→ **Dataset entries**:

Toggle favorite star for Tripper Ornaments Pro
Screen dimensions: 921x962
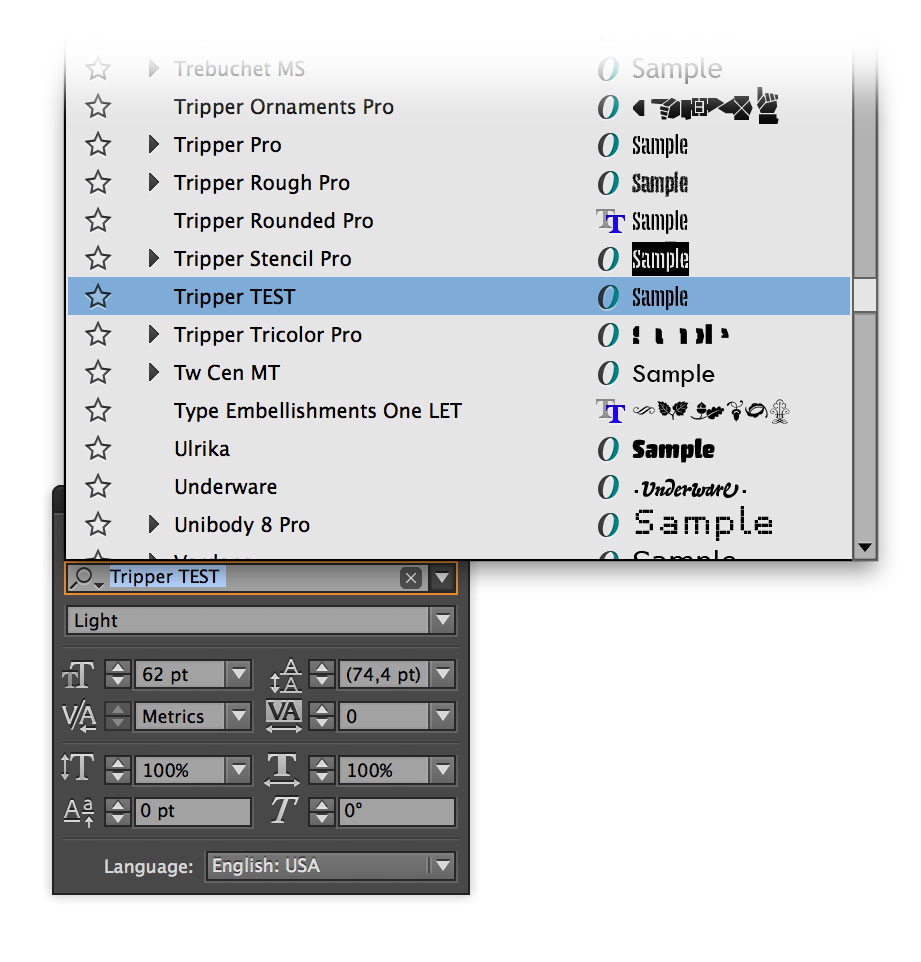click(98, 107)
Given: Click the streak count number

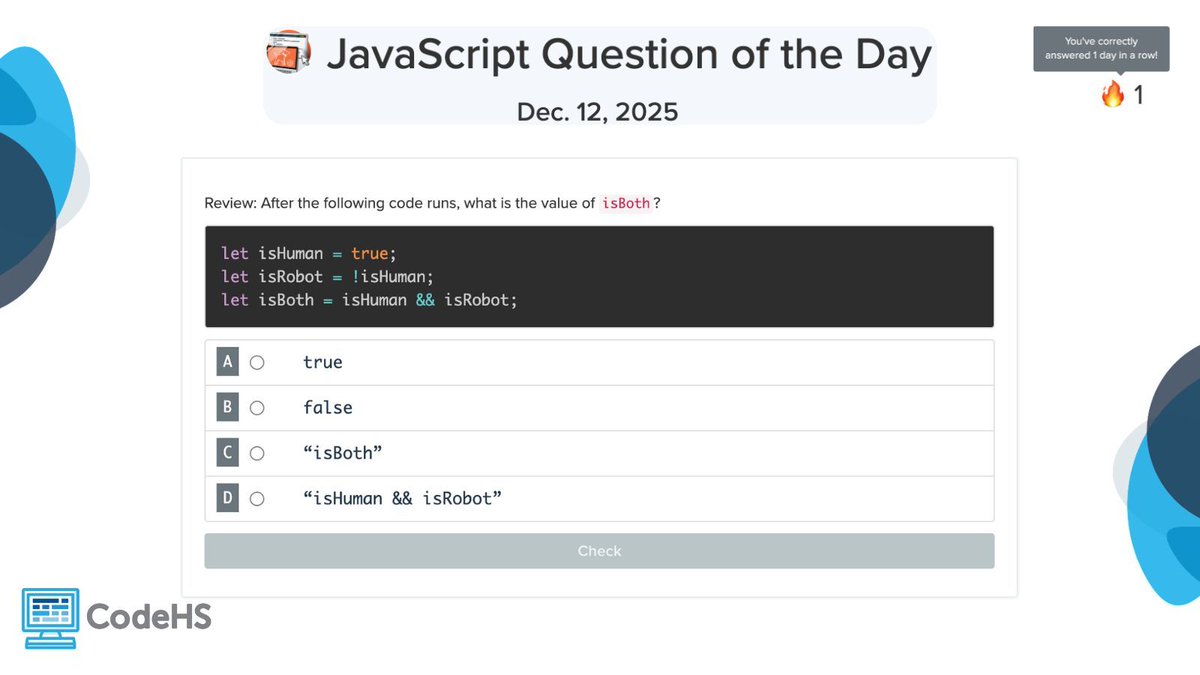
* * *
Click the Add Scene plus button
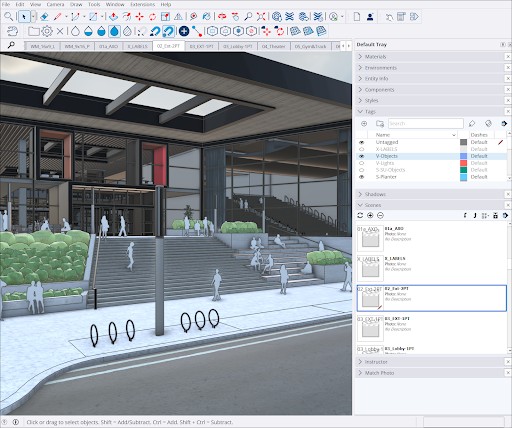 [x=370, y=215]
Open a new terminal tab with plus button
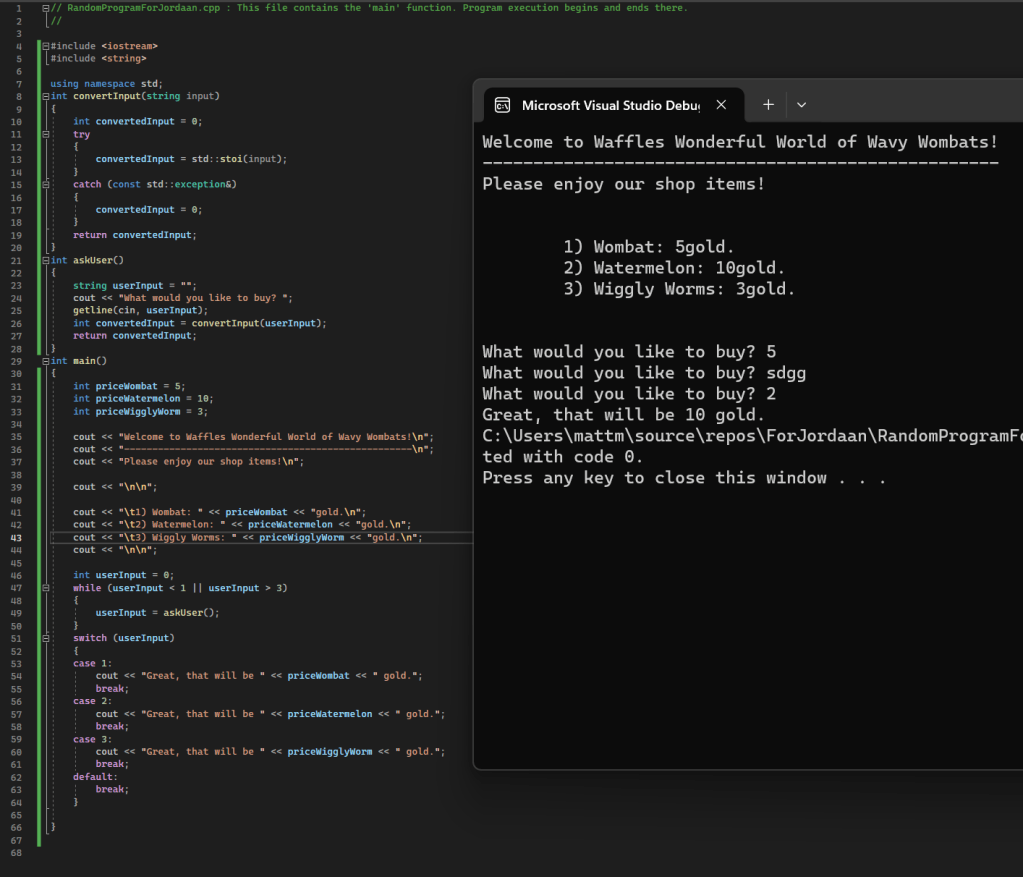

→ **Problem requirements**:
Rewrite the data from the line with "Toggle favorite star" up to and including the line with "Given: Click the streak count number", changing "streak count" to "score" and leaving everything else unchanged. Leave the pictures out of your answer.

→ **Exercise result**:
Toggle favorite star for Tripper Ornaments Pro
Screen dimensions: 921x962
click(98, 107)
Given: Click the score number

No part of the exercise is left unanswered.